Small is beautiful

Le pire dans le pire des mondes

Mohamed Nedali, dans son dernier roman, «Triste jeunesse»

02 Mars 2012 À 16:21

Mohamed Nedali, dans son dernier roman, «Triste jeunesse», comme dans les quatre qui l’ont précédé, s’inscrit dans la tradition du roman réaliste. Il décrit la vie des gens simples de son pays et de sa région, à la façon d’un conteur. «Triste jeunesse», parle de la détresse de la jeunesse marocaine, surtout de ces étudiants, issus de milieux pauvres qui, même avec leur diplôme en poche, peinent à trouver un emploi. Le fil conducteur du récit est la relation entre Saïd, le héros-narrateur, et Houda. Ils se sont connus à la faculté, se sont aimés et se sont juré fidélité. Houda rêve de devenir professeur de sciences naturelles. Elle et son amoureux passent plusieurs concours, mais à chaque fois, des milliers de candidats, très peu de places à pourvoir, trop de corruption et de népotisme ont raison de leur volonté. Ils finissent par travailler, avec leur camarade Younès, dans un riad aménagé en maison d’hôte. C’est là que commencent les vrais problèmes pour notre héros. Houda, séduite par le propriétaire du riad, oublie ses promesses et prend de plus en plus ses distances avec Saïd. Younès connaît aussi beaucoup de déboires. Décidément, le destin s’acharne sur les deux copains. Une chose est au moins sûre dans ce roman : les garçons sont des anti-héros, peu intelligents, souvent misogynes, désabusés et sans imagination. Les filles sont en revanche ambitieuses et plus débrouillardes.
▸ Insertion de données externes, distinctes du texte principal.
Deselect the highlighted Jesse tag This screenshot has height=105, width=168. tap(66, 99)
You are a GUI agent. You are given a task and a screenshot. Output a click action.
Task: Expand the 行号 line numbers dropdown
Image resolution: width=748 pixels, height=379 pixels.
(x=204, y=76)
Mais ce qui déçoit un peu dans le récit, c’est qu’il verse souvent dans la caricature et le cliché pour décrire la réalité complexe de la société marocaine, à tel point qu’il nous semble qu’on quitte le terrain du réalisme, dont se réclame cependant l’auteur, pour se retrouver dans l’univers fataliste d’un conte voltairien. À force de dépeindre les riches et les dépositaires du pouvoir en corrompus et en crapules, les pauvres en victimes éternelles, l’auteur finit par nous présenter une version manichéenne du monde. Pourtant, on aime bien ces personnages, on voudrait seulement qu’ils soient plus nuancés et plus riches, avec une vraie dimension tragique. À part ces réserves et quelques imprécisions dans le texte, le roman reste intéressant, comme les précédents d’ailleurs.


 

>>Biographie

Mohamed Nedali est né en 1962 à Tahennaoute, dans la région de Marrakech, dans une famille de paysans modestes. Après le lycée dans la ville ocre, il entre au CPR et en sort major de la promotion. Après les études supérieures en littérature à Nancy, il est nommé professeur de lycée, en 1985, et enseigne le français dans sa ville natale, Tahennaoute. Son premier roman, publié en 2003, révèle chez lui un talent prometteur. Il est récompensé en 2005 par le prix grand Atlas. Le second roman, «Grâce à Jean de La Fontaine» (2004), est en grande partie autobiographique, comme le premier. Ensuite suivront trois autres romans, toujours racontant le vécu de gens simples, leur misère, leur grandeur d’âme et, parfois, leur petitesse. «En fait, moi, je m’inscris dans une tradition d’écriture naturaliste, réaliste du roman. Je ne cherche pas mes sujets dans les nuages. J’écoute les gens qui m’entourent et j’écris.»